## Text shown
Content starts

A head injury is sometimes difficult to diagnose because patients who are hurt very badly in their brain may not exhibit very many signs of external damage. For this reason, the Glasgow Coma Scale has become the primary way of rapidly assessing the extent of a head injury.
The GCS provides a score based on various external signs of head trauma. The list of symptoms that the GCS looks for include:
— Bleeding or bruising of the scalp and head, and blood behind the tympanic membranes or blood in the ear canal
— Anosmia, which is the inability to perceive smells
— Abnormal post-resuscitation pupillary reactivity, which has to do with the size of the patient’s pupils
— Isolated internuclear ophthalmoplegia, which has to do with abnormal eye movements
— Cranial nerve palsy, which affects the patient’s ability to control the eyes and other parts of the head
— Hearing loss
— Dysphagia, which is difficulty swallowing
— Local motor problems such as weakness or paralysis in different limbs.

Content ends

## Information supplied
Content starts

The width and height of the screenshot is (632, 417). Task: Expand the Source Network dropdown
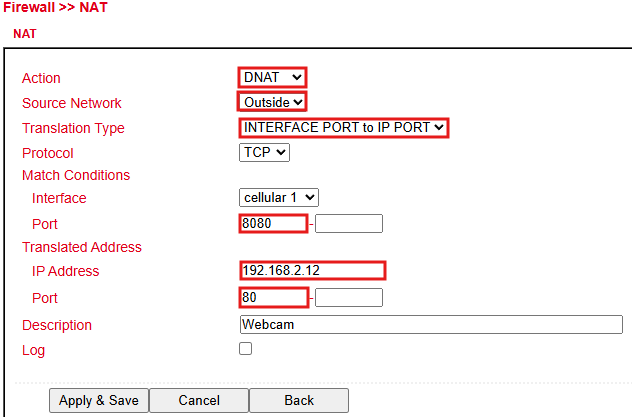(272, 102)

Content ends

## Prompt 1
Please set down the part of the head injury text that begins at "A head injury is" and stops after "a head injury.", copying it word for word.
## Prompt 2
Write the next part of the head injury text, starting after its final item.

## Exercise answer 1
A head injury is sometimes difficult to diagnose because patients who are hurt very badly in their brain may not exhibit very many signs of external damage. For this reason, the Glasgow Coma Scale has become the primary way of rapidly assessing the extent of a head injury.

## Exercise answer 2
In addition to the above, doctors will also look for problems relating to cognitive deficiencies, and issues with consciousness, orientation and attention. Sometimes, patients show different kinds of cognitive problems, such as not having the ability to remember new information. Doctors have a variety of cognitive tests they can give to patients to evaluate their cognitive faculties.
There are also a number of imaging tests that can show the presence of head injuries. These tests include magnetic resonance imaging, computed tomography scanning and electroencephalography.
It is important to note that none of the above tests and imaging technologies will always show conclusive evidence of a head or brain injury. For this reason, personal injury plaintiffs with head injuries may need to employ the services of a medical expert witness to prove their head injury damages in court.